▶ _Excerpt_
....................

David Howell
                                Alfred Kniberg
                                 Paul McDonald
                                  Joyce Baran
                               Graeme Caulfield
                               Ann-Marie Howell



                                         October 27, 1995
   

Aristotle Sub, Inc.
78 Olive Street
New Haven, CT 06511

The Artistotle Corporation
78 Olive Street
New Haven, CT 06511

RE:  The Strouse, Adler Company

Gentlemen:

     Reference is hereby made to the letter  dated June 27, 1995 (the "Letter
Agreement") by and among David Howell and Alfred Kniberg, acting in their
capacity as collateral agent for the Original Strouse Shareholders, Aristotle
Sub, Inc. ("Pledgor") and The Aristotle Corporation ("Aristotle") with respect
to the Put Rights of the Original Strouse Shareholders.  Initial capitalized
terms not defined herein shall have the meaning assigned to them in the Letter
Agreement.

     David Howell and Alfred Kniberg, acting in their capacity as collateral
agent under the Pledge Agreement and signatories to the Letter Agreement do
hereby agree to amend the Letter Agreement by deleting Paragraph 5 and
substituting the following in its place and stead:

               5.  In the event that (a) the Pledgor exercises the Put
     Withdrawal Right and (b) there is a Net Cash Recovery (as defined herein),
     then the Net Cash Recovery will be loaned by The Aristotle Corporation
     ("Aristotle") to Pledgor or otherwise contributed to Pledgor (the
     "Aristotle Loan") and Pledgor shall use the Aristotle Loan to restore the
     balance of the Account to $700,000.  If the amount of (a) the Net Cash
     Recovery, minus (b) the aggregate Aristotle Loans exceeds $750,000, then
     the provisions of Paragraphs 1, 2, 3 and 4 shall be null and void (but such
     provisions shall be effective with respect to any

 
Aristotle Sub, Inc.
The Aristotle Corporation
Page Two
October 27, 1995

     actions taken prior to the date on which the amount of the Net Cash
     Recovery less the Aristotle Loans exceeded $750,000) and the Pledgor,
     Pledgees and Aristotle shall use their best efforts to cause the 1995
     Amendment to be repealed in its entirety and the Pledgor's Certificate of
     Incorporation to be reinstated as it was prior to the 1995 Amendment.  In
     any event, no later than April 12, 1997, the balance of the Account shall
     not be less than $700,000 and the failure to achieve such a balance on such
     dates shall be an Event of Default under the Pledge Agreement.  As used
     herein, "Net Cash Recovery" means (a) the aggregate amount of cash
     recovered by Aristotle from existing claims against its insurance company
     relating to certain shareholder litigation and/or federal income tax refund
     claims involving the Federal Deposit Insurance Corporation, and dividends
     or tax sharing payments hereafter made by Strouse, Adler and/or Pledgor,
     minus (b)(i) Aristotle's expenses, including legal fees, incurred in
     connection with recovering the cash or making the tax sharing payments,
     (ii) $250,000, and (iii) the Fleet Payment.  As used herein, "Fleet
     Payment" means the amount that Aristotle will contribute or loan to
     Strouse, Adler in order for Strouse, Adler to make the mandatory prepayment
     required to be paid to Fleet Bank, N.A. pursuant to Section 2.36 of  the
     Loan Agreement dated October 27, 1995.

....................

▶ _Exercise tasks_
A – According to the amendment letter, by what date must the balance of the Account be at least $700,000?
B – Please write the next part of the amendment letter, picking up after its final sentence.

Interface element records
....................

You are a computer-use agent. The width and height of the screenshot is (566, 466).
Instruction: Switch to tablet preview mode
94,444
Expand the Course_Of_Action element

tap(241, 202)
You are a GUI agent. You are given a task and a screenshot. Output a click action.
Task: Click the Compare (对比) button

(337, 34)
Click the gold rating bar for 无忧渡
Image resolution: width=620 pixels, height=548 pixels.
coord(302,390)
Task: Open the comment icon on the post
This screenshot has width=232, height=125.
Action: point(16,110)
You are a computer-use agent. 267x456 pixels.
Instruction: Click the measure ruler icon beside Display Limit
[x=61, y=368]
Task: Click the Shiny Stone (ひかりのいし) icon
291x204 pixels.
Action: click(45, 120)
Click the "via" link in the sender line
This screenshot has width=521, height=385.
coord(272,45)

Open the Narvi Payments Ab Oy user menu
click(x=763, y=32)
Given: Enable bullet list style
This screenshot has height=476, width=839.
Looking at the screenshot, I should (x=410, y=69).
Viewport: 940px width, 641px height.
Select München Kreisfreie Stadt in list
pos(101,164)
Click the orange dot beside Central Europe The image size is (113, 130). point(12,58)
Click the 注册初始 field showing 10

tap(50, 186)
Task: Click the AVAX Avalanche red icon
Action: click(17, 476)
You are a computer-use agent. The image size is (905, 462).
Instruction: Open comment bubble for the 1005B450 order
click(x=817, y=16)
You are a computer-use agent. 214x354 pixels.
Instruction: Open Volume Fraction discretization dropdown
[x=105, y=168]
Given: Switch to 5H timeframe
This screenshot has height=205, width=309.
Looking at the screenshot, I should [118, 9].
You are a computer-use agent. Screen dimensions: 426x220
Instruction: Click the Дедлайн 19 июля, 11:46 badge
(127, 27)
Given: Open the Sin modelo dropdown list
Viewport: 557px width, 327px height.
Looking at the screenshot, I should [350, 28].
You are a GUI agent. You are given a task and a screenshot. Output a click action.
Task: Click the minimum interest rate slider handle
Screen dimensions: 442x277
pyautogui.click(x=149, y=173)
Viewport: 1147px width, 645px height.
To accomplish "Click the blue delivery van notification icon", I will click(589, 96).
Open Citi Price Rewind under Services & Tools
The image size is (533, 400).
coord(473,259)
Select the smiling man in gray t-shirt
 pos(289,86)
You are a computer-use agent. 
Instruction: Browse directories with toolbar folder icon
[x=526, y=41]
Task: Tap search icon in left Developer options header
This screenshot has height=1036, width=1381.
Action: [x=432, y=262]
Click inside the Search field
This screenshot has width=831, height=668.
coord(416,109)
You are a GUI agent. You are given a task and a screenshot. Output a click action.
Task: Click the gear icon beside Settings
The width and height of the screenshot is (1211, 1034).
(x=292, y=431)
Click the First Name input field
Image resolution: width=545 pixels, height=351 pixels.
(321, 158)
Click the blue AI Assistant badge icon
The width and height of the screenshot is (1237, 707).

....................

▶ _Task-by-task results_
A – No later than April 12, 1997.

B –
     This letter will confirm that all of the undersigned, acting in their
capacity as the Waiver Group (as defined in the Capital Contribution Agreement
dated November 19, 1993 between some of the undersigned, Pledgor, Parent and
certain others, as amended) on behalf of all the Original Strouse Shareholders,
to hereby consent to the amendment to the Letter Agreement described herein.
Neither Pledgor nor Aristotle shall seek any personal recourse or liability
against either Pledgee for the execution and delivery of this Agreement whether
or not the terms and conditions contained herein are fully enforceable in
accordance with their terms against all of the Original Shareholders.

     Except as expressly provided herein, none of the other provisions of the
Letter Agreement are amended or waived and the Letter Agreement is and remains
in full force and effect. This letter may be relied upon Parent, Pledgor and
Fleet in connection with entering into certain modifications to Fleet's loans to
The Strouse Adler Company.

 
Aristotle Sub, Inc.
The Aristotle Corporation
Page Three
October 27, 1995


     Please indicate your agreement to the foregoing by executing this letter
agreement in the space provided below.  This letter may be executed in
counterparts and the facsimile of the signature of any party shall constitute an
original signature of such party.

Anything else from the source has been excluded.